The Ramsar Convention is an international treaty that seeks to identify and preserve wetlands of international importance. Australia currently lists 66 of its wetlands under these guidelines. Western Port’s is one of them.

AGL has held innumerable community information sessions since the project was first devised. Briefing residents on the FSRU and, ostensibly, addressing their concerns. It was only after one of the very first sessions that disgruntled residents banded together and formed the Save Western Port group — an advocacy group that has campaigned to scrap the project ever since.

Louise Page, one of Save Western Port’s most active members, said:

“They give the appearance of listening and they certainly do. But it seems like they’re listening to work out how to get it through, rather than what the communities say. If they really were listening, they’d be gone”.

Western Port is no stranger to industrialisation, the remains of the BP oil refinery has been an old friend since the '70s, it’s reliable — now rusted tanks, rotting on "toxic land". Closed since 1985, it was the last major industrial project to operate in the area. But not for lack of trying. Community groups like Save Westernport have for years fought off proposals for projects such as a mine, a supertanker, a bitumen plant, a container port and even a nuclear powerplant.
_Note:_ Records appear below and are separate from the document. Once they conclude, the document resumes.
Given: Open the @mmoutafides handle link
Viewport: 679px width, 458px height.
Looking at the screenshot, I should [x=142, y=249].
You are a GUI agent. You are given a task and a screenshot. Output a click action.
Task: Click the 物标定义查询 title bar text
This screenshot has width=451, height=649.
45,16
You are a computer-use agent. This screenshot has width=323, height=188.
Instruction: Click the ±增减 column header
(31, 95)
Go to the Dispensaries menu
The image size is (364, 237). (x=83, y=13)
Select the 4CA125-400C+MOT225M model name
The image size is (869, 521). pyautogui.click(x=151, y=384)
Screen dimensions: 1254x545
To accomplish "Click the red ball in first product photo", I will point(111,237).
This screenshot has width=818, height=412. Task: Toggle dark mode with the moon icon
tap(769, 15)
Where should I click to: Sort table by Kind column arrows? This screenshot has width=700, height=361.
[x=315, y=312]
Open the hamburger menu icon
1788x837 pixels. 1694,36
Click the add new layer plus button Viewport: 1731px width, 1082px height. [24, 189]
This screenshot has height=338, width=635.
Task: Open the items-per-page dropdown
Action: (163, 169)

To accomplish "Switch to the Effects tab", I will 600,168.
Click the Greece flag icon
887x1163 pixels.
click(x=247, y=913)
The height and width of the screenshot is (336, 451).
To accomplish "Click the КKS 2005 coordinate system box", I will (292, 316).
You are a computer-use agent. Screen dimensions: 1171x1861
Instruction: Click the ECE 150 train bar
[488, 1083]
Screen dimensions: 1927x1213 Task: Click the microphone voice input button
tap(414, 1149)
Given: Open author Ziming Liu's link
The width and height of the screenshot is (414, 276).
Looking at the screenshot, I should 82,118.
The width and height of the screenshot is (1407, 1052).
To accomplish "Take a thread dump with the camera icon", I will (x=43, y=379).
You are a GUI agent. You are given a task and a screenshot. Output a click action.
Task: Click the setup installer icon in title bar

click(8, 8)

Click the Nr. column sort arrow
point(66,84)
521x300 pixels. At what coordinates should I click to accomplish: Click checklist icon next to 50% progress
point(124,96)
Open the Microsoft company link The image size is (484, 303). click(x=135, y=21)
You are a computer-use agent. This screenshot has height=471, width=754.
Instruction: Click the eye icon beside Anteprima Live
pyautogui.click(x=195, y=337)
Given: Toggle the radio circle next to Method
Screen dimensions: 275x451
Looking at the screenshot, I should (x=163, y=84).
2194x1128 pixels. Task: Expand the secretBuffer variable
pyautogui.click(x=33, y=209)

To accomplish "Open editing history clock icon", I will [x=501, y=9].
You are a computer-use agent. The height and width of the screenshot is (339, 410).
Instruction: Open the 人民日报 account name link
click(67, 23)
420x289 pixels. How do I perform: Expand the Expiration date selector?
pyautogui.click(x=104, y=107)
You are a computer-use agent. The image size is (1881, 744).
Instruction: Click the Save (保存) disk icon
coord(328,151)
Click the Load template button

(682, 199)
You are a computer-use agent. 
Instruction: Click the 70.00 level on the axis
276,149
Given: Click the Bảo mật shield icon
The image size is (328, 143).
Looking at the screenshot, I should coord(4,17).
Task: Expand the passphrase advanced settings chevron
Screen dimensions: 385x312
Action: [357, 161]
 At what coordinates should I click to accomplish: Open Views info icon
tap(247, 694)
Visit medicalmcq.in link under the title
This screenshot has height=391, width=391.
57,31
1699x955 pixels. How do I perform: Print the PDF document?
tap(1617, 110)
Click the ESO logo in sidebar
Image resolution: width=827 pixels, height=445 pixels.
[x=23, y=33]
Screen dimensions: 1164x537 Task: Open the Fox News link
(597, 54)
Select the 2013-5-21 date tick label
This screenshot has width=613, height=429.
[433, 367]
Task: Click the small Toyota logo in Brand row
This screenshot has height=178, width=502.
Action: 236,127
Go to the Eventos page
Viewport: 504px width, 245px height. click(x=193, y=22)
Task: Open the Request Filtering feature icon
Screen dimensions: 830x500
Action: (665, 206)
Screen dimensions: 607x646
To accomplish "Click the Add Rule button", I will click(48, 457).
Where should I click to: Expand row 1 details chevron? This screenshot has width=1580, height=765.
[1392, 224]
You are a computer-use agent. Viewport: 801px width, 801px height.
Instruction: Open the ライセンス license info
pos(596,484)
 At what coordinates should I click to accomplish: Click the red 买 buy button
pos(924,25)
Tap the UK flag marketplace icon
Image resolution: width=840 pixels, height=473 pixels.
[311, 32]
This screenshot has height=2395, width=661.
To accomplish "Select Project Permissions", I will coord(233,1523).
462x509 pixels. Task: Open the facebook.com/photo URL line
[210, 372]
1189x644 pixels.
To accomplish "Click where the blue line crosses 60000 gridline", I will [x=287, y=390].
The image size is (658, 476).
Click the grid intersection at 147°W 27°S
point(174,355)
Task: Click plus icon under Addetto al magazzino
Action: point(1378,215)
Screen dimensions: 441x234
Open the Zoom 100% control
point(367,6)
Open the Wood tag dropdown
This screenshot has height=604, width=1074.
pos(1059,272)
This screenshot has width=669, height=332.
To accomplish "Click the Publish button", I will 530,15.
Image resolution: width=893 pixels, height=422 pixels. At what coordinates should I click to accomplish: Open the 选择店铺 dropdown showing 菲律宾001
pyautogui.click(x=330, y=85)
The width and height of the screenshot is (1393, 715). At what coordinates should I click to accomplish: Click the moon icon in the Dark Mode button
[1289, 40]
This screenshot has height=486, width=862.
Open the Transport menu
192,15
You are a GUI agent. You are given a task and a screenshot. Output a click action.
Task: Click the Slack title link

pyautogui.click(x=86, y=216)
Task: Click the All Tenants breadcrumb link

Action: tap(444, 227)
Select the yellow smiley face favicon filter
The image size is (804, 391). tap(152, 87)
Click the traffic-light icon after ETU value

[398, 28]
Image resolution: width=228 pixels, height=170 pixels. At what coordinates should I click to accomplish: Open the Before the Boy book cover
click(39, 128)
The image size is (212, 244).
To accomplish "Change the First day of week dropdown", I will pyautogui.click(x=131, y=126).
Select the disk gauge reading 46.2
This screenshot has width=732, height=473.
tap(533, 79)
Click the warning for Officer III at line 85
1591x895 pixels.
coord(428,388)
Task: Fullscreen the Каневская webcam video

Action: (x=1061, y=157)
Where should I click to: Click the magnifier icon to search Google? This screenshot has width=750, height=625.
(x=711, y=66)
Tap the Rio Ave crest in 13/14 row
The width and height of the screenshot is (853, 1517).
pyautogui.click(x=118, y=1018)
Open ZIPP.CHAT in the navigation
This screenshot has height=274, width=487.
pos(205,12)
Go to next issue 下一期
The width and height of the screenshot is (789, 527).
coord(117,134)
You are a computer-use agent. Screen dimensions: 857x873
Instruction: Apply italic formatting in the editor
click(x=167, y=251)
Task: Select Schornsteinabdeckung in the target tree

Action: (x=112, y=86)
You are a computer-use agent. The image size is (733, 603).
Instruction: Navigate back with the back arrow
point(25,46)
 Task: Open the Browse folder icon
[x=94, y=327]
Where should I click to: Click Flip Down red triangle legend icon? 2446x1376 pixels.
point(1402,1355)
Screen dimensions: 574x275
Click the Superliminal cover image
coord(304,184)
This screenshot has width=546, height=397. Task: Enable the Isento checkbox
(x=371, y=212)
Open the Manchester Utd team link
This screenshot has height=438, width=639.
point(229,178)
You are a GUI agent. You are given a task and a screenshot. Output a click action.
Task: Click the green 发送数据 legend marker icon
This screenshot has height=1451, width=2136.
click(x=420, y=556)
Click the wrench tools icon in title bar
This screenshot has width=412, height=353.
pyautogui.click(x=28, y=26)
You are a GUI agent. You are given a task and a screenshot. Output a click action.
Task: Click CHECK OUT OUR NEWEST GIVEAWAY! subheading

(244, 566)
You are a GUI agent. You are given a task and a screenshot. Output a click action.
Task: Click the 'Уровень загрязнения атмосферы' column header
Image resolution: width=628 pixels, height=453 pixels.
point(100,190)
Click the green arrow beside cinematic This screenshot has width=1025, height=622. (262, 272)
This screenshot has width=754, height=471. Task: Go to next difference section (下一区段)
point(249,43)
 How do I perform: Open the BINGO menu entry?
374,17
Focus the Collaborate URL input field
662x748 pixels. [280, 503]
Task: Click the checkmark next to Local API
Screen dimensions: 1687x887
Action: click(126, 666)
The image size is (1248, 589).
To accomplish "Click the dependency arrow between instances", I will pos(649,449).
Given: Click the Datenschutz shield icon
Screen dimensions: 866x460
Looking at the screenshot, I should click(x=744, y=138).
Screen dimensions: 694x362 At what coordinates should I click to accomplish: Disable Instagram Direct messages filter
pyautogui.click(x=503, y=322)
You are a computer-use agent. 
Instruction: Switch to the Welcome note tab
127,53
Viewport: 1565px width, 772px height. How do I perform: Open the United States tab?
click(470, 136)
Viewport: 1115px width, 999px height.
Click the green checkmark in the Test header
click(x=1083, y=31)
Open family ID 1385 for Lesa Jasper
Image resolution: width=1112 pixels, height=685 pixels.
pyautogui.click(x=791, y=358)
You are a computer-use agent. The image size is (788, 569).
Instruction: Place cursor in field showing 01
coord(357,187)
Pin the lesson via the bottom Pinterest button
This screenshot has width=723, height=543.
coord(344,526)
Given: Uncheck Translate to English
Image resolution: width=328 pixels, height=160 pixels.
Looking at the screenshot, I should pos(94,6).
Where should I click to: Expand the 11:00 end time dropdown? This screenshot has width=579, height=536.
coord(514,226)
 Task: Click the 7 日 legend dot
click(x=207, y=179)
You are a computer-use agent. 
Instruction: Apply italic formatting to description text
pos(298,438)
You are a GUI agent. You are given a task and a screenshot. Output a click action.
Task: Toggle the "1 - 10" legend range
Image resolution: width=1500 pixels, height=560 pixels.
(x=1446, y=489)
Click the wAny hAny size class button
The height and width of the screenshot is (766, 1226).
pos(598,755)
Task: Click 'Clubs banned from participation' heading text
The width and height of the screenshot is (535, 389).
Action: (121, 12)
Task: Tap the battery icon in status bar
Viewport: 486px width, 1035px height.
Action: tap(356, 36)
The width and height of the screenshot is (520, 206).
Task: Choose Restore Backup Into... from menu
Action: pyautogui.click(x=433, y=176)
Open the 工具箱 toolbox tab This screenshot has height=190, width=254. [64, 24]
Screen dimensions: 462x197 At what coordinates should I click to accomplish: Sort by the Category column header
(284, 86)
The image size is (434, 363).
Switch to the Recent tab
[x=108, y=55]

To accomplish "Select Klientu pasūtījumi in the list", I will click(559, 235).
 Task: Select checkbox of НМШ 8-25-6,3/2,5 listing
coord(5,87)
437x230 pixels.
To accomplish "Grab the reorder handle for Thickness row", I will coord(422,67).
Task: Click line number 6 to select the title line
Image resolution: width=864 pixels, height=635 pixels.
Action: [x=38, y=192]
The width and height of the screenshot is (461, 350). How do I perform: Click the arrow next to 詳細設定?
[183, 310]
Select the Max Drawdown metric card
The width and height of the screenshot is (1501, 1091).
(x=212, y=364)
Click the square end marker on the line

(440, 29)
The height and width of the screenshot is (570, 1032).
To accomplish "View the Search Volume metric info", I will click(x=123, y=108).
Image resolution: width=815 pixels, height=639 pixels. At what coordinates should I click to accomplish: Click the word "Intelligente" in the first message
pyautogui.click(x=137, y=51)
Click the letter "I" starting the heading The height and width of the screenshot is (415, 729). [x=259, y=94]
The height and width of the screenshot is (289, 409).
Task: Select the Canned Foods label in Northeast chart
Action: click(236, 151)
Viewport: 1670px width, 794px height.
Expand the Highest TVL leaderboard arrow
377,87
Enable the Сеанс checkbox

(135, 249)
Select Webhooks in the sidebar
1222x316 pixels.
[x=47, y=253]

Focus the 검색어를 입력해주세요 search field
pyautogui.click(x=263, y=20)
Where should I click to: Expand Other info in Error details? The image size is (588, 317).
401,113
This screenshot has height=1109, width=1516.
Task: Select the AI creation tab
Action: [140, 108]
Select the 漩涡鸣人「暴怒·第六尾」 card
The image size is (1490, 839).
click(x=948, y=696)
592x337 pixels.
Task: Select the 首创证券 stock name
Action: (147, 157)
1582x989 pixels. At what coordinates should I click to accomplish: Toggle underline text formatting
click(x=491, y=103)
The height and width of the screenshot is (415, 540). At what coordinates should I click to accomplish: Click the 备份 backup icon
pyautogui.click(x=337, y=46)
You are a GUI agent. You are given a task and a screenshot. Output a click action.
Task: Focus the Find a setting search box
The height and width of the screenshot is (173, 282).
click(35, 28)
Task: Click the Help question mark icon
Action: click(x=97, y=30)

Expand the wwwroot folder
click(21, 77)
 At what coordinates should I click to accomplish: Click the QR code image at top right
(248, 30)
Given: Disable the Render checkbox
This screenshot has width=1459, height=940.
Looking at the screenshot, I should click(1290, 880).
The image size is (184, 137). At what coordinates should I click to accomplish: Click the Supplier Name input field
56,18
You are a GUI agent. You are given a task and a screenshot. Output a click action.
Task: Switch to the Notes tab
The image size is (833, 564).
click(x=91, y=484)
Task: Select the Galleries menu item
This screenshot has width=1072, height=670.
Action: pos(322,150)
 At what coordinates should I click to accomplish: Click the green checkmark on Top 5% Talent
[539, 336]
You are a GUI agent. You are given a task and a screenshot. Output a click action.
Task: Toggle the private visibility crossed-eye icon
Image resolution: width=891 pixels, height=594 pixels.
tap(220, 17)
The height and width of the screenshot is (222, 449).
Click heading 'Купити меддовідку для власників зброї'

Liberal MP for Hastings, Neale Burgess has also condemned the project, stating in a press release: 

'The potential consequences of a decision to locate this toxic industry at Crib Point, are too great to allow such an important part of the process to proceed at a time when our community is in the middle of dealing with a worldwide virus pandemic.'

It was Burgess’ criticism, among others, that forced AGL to alter the EES process. What was to be a one-week window during which the survey was open for public comment has now been extended and an online portal was made available so that residents – home-bound due to COVID-19 restrictions – can still have their voices heard.

Burgess said:

“I don’t believe this project should ever have been considered for Crib Point, as it will just serve to, once again, encourage thinking of this beautiful area as a potential location for toxic industrial development.”

Karen Garraway owner of the Crib Point General Store has been a resident of the Bay her whole life and knows first-hand the risk of industrialisation.

Garraway said: 

Nine of us used to come down in an FC Holden with my uncle and the dog and the cat, and all the fishing stuff. But it’s taken so long for Western Port to get back to where it is.

As young teenagers – and I’m talking mid-'60s – you used to catch King George and you could see them swimming. That’s how clear the water was. But even now, I don’t think you’d ever see that water that clear again, around there, off those rocks. Exactly where they want to bring in those ships.

AGL was contacted for comment but no response had been received at the time of publishing.

John Thompson is a student journalist and independent photographer.